News / Blog: Knowledge Base

Covariance between Variables

Covariance is a measure of how two variables change together. It indicates the extent to which deviations from the means of the two variables occur together. Covariance can be interpreted as positive, negative, or neutral (close to zero).

Calculation of Covariance:

The covariance between variables \(X\) and \(Y\) is calculated using the following formula:

\[ \text(X, Y) = \frac{1}{N} \sum_{i=1}^{N} (X_i - \bar{X})(Y_i - \bar{Y}) \]

where \(N\) is the number of observations, \(X_i\) and \(Y_i\) are individual data points, and \(\bar{X}\) and \(\bar{Y}\) are the means of the variables.

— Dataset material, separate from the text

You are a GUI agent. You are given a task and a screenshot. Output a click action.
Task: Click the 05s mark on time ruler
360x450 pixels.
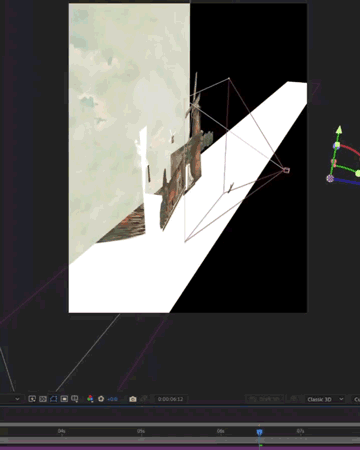pyautogui.click(x=141, y=431)
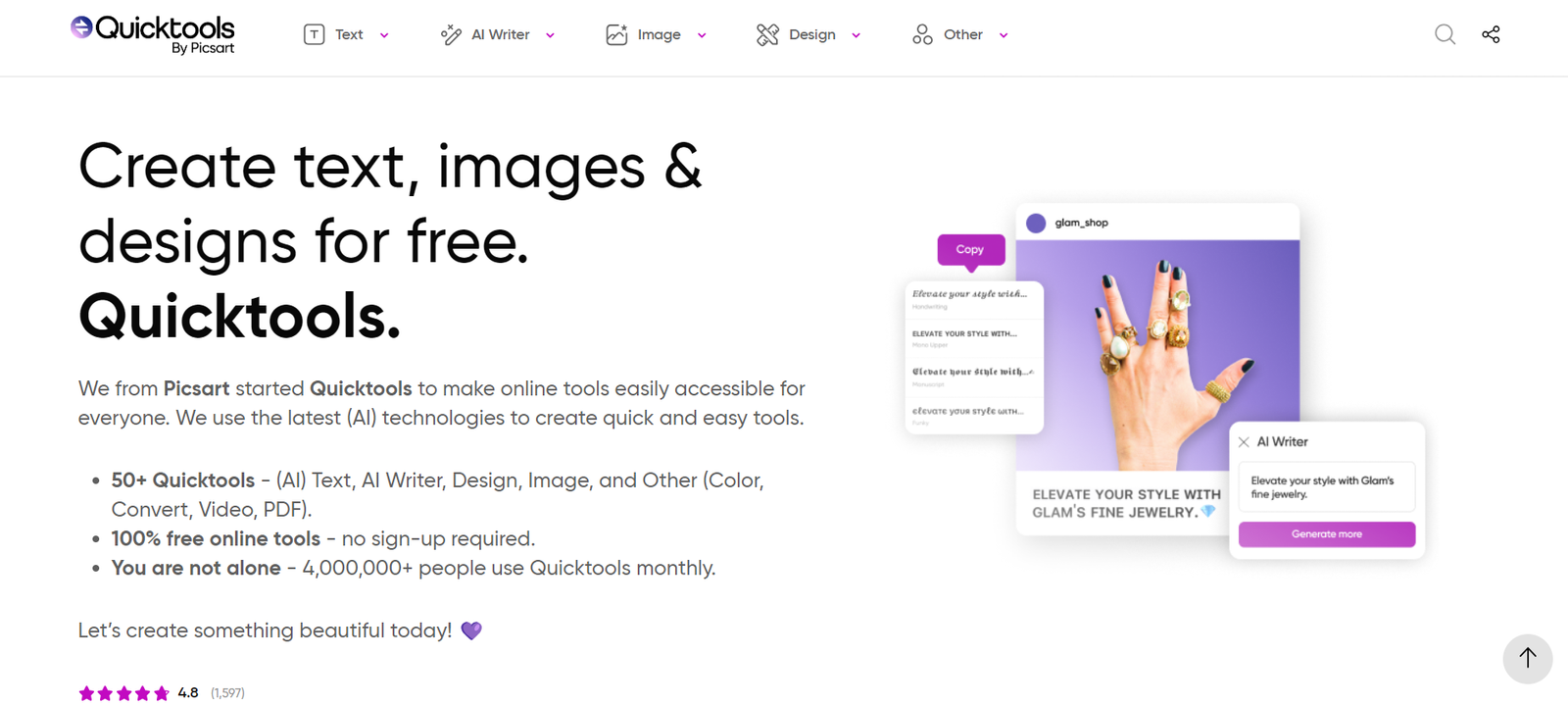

Interpretation of Covariance:

• Positive: Positive covariance indicates that larger values of \(X\) tend to occur with larger values of \(Y\), and smaller values of \(X\) tend to occur with smaller values of \(Y\).
• Negative: Negative covariance indicates that larger values of \(X\) tend to occur with smaller values of \(Y\), and vice versa.
• Near Zero: Covariance close to zero suggests that there is no clear linear relationship between the two variables.

Example:

Suppose we have data on advertising expenses (\(X\)) and generated revenues (\(Y\)) for a company. A positive covariance would suggest that higher advertising expenses are associated with higher revenues.